Prentzas, un successo costante

Nonostante la riduzione dell’olio prodotto, la rassegna si conferma una delle più vivaci del territorio

SENEGHE. Prentzas 2018 verrà ricordata come un’edizione da incorniciare, anche se rimane il rammarico per un’annata olivicola rovinata dal maltempo che ha compromesso in larga parte il raccolto e costretto i produttori a fare i conti con un quantitativo d’olio più che dimezzato rispetto allo scorso anno.

In realtà il comparto registra una flessione costante che, da almeno quattro anni a questa parte, continua a falcidiare un settore fondamentale per l’economia del paese.

In ogni caso la festa, organizzata con puntualità certosina dall’associazione culturale “S’Apposentu bellu” in collaborazione con l’amministrazione Comunale, la Proloco e altre associazioni locali, nonostante il poco olio prodotto, è andata in archivio con piena soddisfazione di tutti.

Fin dal mattino di domenica, ma anche nella serata del sabato si è riscontrato un gran numero di presenze che affollavano le strade del centro storico.
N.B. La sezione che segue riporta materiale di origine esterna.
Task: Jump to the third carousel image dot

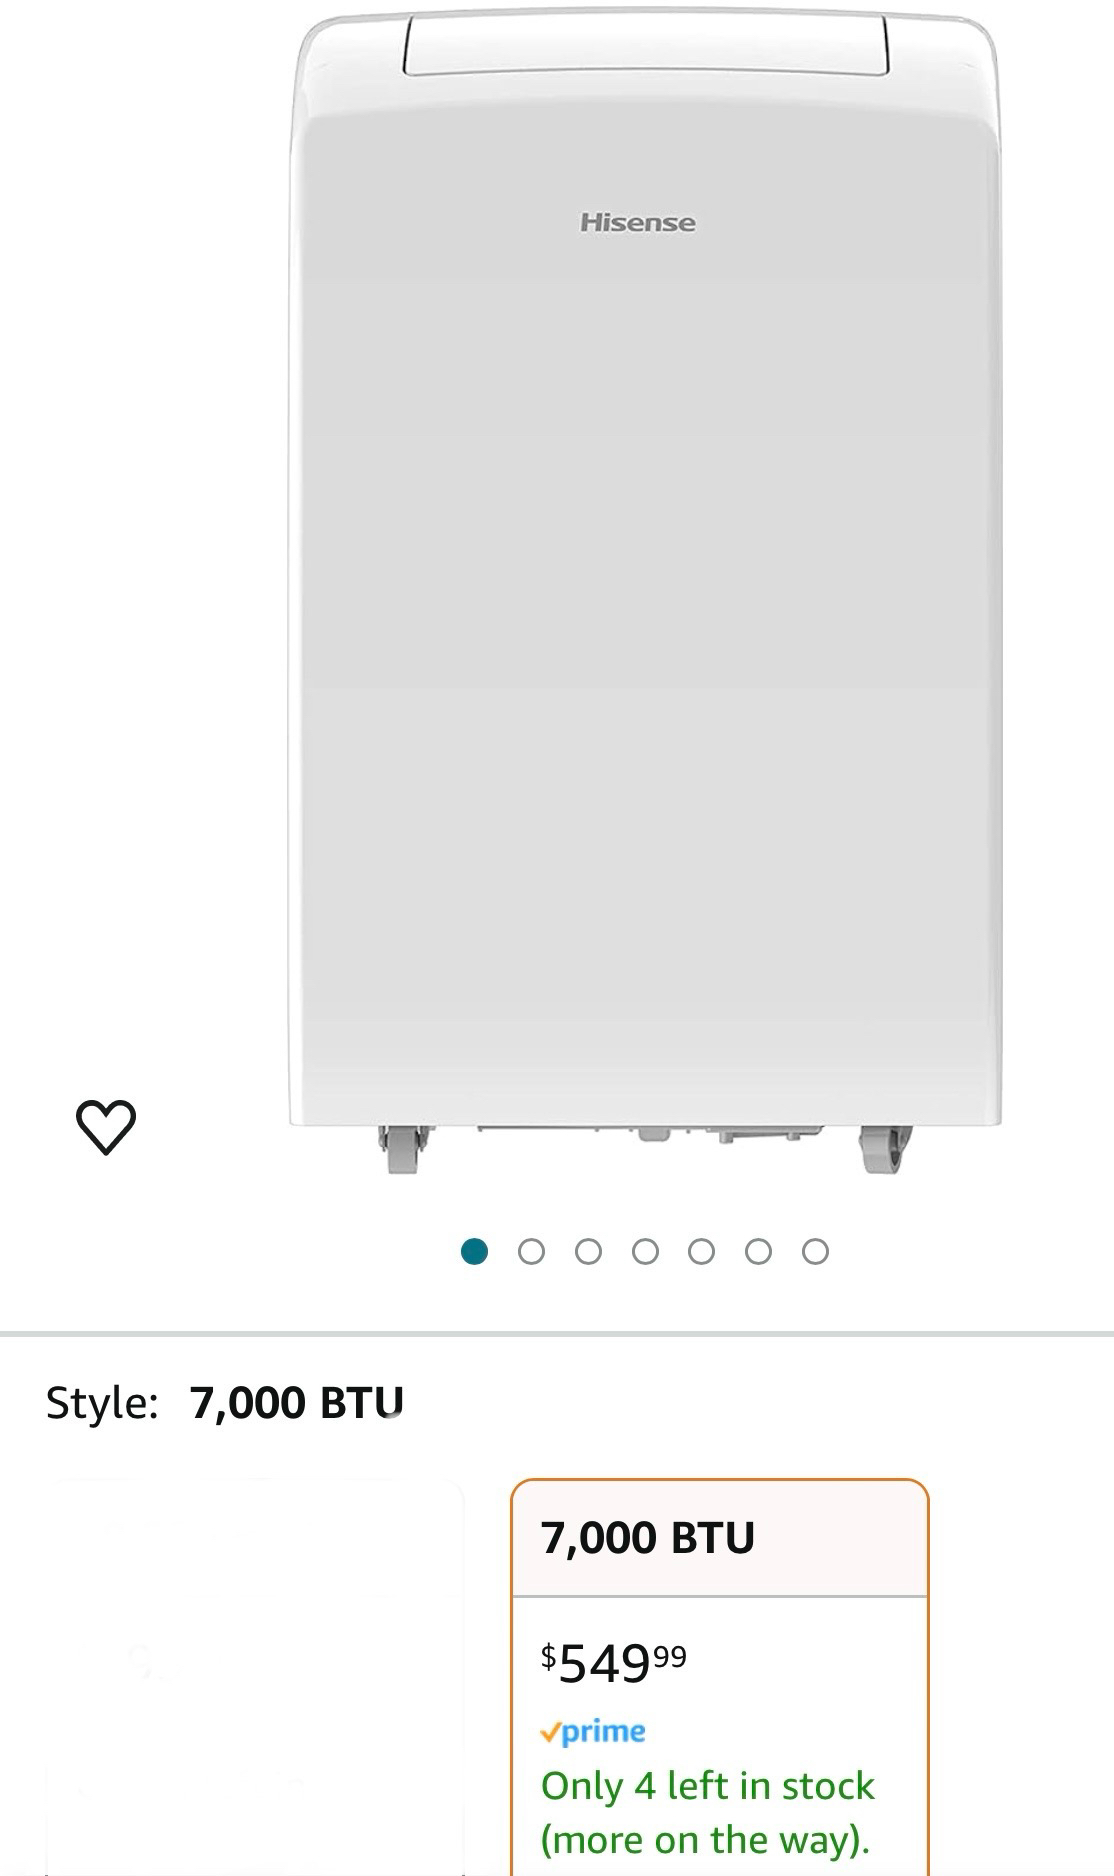Action: click(x=588, y=1251)
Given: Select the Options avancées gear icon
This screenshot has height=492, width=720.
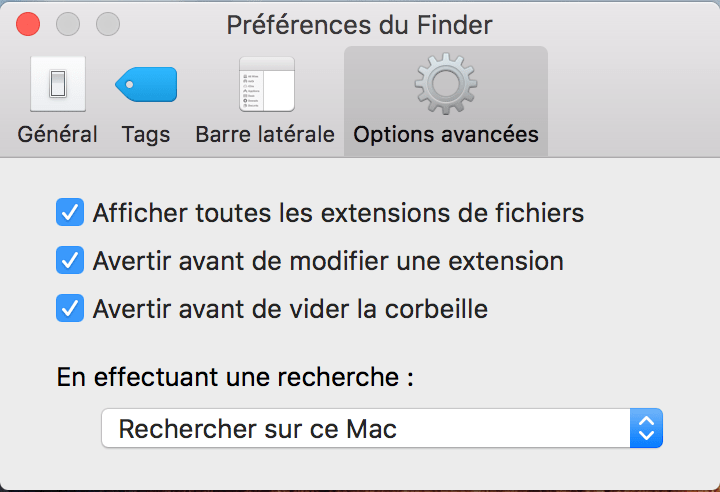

Molti anche i turisti che, macchina fotografica in mano, hanno immortalato gli splendidi scorci del paese e i suoi angoli più nascosti, ammirandone la tecnica costruttiva, dove i conci di basalto con cui sono costruite le case esalta la capacità manuale di antichi scalpellini e mastri muratori.

Poi l’assalto alle ottime bruschette condite con l’olio nuovo, ai prodotti della gastronomia locale, alle mostre e ai laboratori del formaggio (pecorino e vaccino), del pane, della lana.

Prodotti che si potevano ammirare, gustare e acquistare, andati letteralmente a ruba. Pieni anche i punti di ristoro dove, a prezzi più che modici, si poteva pranzare e cenare con la carne locale. Il tutto accompagnato da un buon bicchiere di vino e dal sorriso ospitale dei seneghesi, sempre disponibili all’accoglienza.

Nei vecchi frantoi, insieme ai prodotti dell’artigianato e dell’agroalimentare locale, gli astanti potevano calarsi nella suggestione delle voci dei cantori a “Cuntrattu”, le cui esibizioni hanno regalato momenti di assoluto fascino.

Apprezzati oltremodo anche i manufatti realizzati dalle artigiane seneghesi, alcuni davvero di notevole fattura e bellezza.

Altro fascino indiscusso lo hanno regalato gli abiti della tradizione esposti nella casa Pili e la mostra fotografica delle opere di Francesco Cubeddu, le fotografie, rielaborate dall’autore, sono il frutto di scatti effettuati durante il sorvolo di campagne, coste, siti archeologici della provincia, con il suo parapendio a motore.

Il momento clou della giornata conclusiva è stato dedicato al fisarmonicista Mario Feurra e ai suoi 55 anni
di attività artistica, svolti sui palchi di tutta la Sardegna, la penisola e oltre.

A festeggiare il maestro Feurra sono arrivati davvero in tanti e lui ha ringraziato a modo suo: regalando al pubblico momenti di grande intensità con alcune “sonadas” del suo vasto repertorio.